- Exercise details:
On how many lines of the records below does the string "value" appear? Reply with only the number.

(Saved entries)
· · · · · · ·

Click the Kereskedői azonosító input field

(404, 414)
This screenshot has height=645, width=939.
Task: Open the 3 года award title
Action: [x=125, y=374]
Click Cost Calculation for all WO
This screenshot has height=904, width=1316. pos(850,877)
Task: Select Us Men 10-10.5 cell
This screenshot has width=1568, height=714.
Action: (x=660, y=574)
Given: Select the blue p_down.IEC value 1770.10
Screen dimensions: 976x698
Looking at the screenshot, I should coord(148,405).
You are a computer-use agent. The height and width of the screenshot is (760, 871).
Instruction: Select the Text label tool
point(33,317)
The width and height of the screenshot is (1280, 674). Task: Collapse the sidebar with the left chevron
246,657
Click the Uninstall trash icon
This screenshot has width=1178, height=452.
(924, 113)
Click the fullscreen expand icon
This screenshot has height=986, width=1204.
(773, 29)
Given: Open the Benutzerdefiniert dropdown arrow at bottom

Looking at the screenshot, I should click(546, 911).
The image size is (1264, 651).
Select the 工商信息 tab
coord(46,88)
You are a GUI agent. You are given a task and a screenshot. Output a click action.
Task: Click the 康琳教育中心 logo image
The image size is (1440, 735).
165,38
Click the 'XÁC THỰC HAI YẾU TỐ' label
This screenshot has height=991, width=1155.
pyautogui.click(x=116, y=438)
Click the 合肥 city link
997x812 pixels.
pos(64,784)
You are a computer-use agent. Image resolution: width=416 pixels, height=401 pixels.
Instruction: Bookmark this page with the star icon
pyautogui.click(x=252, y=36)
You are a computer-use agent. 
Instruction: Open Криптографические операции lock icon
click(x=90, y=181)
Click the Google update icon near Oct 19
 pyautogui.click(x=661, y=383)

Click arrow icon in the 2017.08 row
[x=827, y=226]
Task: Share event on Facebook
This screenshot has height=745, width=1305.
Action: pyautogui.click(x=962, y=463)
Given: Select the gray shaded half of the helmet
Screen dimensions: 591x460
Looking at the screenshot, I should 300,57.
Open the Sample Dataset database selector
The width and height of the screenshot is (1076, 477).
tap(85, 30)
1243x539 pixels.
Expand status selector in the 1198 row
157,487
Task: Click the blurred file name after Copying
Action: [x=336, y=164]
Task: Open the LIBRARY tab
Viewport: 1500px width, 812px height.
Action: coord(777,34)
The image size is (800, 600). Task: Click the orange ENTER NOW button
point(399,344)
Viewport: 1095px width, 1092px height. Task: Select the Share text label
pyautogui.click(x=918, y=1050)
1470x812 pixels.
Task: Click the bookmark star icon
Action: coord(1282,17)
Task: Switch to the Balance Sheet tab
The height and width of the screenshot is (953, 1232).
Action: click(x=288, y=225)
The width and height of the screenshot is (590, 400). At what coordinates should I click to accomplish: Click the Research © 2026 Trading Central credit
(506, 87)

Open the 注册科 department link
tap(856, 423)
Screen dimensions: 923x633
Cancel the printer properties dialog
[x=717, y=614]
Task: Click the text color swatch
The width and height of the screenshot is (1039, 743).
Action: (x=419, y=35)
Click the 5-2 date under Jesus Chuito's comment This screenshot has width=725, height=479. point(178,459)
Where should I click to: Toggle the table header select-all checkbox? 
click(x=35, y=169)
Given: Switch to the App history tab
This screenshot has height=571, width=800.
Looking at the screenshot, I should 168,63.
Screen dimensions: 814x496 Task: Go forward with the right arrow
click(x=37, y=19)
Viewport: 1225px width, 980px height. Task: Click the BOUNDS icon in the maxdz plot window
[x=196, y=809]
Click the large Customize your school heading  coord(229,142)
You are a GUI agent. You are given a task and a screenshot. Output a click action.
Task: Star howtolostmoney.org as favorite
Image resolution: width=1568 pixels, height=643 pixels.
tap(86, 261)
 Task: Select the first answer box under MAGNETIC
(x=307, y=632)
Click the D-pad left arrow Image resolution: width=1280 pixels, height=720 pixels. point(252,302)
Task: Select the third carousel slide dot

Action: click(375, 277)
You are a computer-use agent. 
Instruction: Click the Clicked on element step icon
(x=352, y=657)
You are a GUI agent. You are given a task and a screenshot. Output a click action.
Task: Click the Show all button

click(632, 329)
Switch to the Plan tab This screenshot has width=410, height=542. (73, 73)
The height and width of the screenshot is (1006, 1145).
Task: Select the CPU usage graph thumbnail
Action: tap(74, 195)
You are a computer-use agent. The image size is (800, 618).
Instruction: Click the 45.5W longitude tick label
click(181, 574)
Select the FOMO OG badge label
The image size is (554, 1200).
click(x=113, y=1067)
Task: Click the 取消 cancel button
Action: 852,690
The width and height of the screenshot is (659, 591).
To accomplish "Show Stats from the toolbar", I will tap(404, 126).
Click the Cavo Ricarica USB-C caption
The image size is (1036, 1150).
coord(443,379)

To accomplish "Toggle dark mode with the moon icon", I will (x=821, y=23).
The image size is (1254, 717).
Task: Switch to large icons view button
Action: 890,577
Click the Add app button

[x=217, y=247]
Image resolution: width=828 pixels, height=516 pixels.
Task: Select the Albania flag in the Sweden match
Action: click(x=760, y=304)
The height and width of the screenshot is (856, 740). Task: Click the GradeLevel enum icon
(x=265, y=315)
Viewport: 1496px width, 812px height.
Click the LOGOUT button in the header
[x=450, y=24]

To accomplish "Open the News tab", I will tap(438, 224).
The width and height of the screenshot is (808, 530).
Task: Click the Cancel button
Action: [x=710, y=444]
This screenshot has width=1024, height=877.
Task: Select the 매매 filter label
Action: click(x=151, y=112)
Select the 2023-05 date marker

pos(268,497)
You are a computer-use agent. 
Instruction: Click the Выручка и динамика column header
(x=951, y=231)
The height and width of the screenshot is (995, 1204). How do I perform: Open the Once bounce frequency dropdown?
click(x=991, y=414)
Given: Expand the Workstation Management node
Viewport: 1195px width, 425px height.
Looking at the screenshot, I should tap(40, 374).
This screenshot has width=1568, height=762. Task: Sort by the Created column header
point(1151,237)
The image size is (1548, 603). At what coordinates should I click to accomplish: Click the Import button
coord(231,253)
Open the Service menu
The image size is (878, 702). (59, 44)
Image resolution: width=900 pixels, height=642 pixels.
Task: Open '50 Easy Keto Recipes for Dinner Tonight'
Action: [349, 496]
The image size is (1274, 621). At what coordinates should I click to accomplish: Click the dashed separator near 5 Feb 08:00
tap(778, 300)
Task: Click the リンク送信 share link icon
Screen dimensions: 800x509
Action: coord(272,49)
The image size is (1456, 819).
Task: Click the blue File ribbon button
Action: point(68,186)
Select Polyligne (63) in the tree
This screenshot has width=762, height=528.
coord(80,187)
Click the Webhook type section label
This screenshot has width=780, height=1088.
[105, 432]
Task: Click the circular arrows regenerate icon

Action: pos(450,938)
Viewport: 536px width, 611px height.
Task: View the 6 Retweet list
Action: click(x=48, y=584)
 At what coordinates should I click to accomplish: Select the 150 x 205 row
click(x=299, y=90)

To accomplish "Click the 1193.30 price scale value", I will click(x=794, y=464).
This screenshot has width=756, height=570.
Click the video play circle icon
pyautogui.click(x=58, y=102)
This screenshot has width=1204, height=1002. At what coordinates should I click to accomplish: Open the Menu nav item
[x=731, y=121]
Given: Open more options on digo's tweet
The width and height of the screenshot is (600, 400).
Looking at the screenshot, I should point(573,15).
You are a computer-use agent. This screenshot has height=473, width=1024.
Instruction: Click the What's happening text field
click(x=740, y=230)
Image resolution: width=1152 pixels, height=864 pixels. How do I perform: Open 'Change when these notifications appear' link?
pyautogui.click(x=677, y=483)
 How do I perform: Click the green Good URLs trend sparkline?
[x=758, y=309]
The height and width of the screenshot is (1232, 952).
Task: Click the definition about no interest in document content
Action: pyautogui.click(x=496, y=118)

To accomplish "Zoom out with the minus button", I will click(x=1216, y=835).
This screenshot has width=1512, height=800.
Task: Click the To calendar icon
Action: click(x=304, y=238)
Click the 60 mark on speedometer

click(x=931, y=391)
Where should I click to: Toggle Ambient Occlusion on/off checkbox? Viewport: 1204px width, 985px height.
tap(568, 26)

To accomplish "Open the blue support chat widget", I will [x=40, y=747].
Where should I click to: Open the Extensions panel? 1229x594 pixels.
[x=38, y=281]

· · · · · · ·

- Task solution:
2